Kajian ini akan menjadi baseline untuk kajian-kajian yang akan dilakukan di masa mendatang, terutama yang menyangkut pada wisata bahari yang berkelanjutan, khususnya yang berhubungan dengan keanekaragaman hayati laut. Selain kajian, WWF-Indonesia juga mempromosikan Desa Welora di ajang Deep and Extreme Indonesia, video profil dalam kanal YouTube, serta pembuatan brosur dan infografis wisata.

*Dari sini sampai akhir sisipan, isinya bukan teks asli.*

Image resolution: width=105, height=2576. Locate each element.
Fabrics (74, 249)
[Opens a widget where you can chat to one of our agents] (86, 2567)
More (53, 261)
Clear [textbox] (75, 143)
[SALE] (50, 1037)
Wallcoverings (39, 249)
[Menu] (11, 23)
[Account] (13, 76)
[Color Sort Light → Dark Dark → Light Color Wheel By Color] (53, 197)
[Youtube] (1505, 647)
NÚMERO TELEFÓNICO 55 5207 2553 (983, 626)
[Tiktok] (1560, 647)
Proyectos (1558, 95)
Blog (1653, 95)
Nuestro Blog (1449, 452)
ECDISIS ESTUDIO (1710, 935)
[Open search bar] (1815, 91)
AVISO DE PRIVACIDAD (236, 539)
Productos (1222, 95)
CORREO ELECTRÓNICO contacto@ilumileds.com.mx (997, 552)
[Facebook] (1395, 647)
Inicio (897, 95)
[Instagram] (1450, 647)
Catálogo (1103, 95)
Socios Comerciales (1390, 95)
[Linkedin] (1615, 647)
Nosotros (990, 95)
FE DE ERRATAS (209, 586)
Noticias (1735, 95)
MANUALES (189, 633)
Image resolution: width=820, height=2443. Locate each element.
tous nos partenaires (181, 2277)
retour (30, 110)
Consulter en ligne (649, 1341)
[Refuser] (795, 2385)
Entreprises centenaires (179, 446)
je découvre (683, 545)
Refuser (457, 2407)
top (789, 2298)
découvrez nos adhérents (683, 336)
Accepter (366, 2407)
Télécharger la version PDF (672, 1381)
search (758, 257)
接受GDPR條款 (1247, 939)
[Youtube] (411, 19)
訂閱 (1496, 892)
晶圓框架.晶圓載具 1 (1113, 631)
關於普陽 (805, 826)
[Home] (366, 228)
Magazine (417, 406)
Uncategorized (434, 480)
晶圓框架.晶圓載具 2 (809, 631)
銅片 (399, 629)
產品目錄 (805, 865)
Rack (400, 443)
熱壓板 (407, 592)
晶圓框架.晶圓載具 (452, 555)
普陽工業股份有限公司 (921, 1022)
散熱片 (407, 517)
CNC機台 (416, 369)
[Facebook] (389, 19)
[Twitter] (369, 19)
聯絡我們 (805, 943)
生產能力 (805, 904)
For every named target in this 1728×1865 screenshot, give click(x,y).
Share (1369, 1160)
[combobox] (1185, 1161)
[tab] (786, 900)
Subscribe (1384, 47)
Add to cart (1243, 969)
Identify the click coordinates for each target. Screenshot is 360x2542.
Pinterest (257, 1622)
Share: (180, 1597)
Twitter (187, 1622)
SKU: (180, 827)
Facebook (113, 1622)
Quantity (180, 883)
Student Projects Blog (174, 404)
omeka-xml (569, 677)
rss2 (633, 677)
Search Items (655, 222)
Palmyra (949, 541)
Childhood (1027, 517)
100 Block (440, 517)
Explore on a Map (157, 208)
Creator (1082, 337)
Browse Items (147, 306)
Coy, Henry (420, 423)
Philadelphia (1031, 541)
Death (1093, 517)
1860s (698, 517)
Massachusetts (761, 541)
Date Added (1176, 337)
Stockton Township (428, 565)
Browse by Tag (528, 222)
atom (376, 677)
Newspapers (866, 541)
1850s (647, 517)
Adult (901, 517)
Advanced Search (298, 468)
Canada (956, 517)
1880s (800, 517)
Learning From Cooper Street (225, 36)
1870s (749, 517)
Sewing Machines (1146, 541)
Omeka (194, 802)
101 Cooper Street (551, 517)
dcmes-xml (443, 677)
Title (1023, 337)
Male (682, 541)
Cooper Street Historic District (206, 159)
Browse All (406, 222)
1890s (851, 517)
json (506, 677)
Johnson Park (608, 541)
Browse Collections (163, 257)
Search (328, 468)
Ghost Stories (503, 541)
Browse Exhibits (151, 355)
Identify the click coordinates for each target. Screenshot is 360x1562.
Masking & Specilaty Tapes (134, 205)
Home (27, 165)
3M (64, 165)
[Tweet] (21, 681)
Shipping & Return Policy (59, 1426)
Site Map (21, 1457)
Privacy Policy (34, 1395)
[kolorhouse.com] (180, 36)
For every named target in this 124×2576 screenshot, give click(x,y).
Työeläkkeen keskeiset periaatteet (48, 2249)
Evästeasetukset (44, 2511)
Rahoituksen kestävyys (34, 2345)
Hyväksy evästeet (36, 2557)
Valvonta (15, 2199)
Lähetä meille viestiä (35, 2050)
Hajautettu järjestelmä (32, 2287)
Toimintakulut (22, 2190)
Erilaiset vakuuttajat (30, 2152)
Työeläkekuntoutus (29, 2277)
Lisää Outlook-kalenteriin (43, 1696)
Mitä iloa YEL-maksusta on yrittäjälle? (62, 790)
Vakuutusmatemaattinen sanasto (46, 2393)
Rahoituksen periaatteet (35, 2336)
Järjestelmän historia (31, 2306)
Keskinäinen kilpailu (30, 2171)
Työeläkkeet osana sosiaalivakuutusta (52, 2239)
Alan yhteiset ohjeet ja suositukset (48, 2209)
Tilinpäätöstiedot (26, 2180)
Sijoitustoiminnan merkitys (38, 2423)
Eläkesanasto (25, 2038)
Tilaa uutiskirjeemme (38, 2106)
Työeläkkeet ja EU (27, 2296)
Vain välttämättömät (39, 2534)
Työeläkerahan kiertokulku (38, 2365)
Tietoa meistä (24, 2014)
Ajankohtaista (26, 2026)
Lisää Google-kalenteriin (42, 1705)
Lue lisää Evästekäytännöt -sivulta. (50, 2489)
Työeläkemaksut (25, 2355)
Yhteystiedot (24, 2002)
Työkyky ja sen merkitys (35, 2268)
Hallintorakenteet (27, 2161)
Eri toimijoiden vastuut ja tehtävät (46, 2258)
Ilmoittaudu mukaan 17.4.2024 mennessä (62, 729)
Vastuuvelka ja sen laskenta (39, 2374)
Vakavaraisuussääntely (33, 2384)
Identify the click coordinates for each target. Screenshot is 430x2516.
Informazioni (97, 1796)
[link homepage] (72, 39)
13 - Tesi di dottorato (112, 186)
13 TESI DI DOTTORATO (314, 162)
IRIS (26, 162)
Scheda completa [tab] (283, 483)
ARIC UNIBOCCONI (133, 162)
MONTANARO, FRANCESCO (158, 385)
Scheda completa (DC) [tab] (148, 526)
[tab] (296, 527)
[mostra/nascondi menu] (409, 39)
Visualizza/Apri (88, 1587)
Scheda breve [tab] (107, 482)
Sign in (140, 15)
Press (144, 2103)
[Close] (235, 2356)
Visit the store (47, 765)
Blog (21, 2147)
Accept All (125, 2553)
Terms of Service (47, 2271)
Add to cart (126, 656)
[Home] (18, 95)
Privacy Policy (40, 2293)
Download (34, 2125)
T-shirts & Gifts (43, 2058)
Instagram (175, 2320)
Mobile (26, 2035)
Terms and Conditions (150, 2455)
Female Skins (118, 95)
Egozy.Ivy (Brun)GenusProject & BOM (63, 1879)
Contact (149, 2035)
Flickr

Desa Welora memang masih perlu berlari untuk mengejar kepopuleran Raja Ampat sebagai wisata bahari di belahan Indonesia Timur, namun pondasi untuk menuju ke sana, sudah mulai diperkuat, dengan dukungan dari WWF-Indonesia. Rangkaian program wisata bahari berkelanjutan di Welora ini kedepannya juga tetap dilakukan pemantauan kemandirian pariwisata berbasis masyarakat (Community Based Tourism), pengenalan BMP (Better Management Practice) untuk menuju pariwisata yang berkelanjutan, hingga kerja sama promosi lebih lanjut baik skala regional maupun nasional. Tentunya dengan mengedepankan keindahan destinasi wisata di Desa Welora sesuai dengan aturan –aturan yang telah melekat sebagai destinasi yang wisata alam yang telah meraga potensi alam dan sumber daya sekitarnya.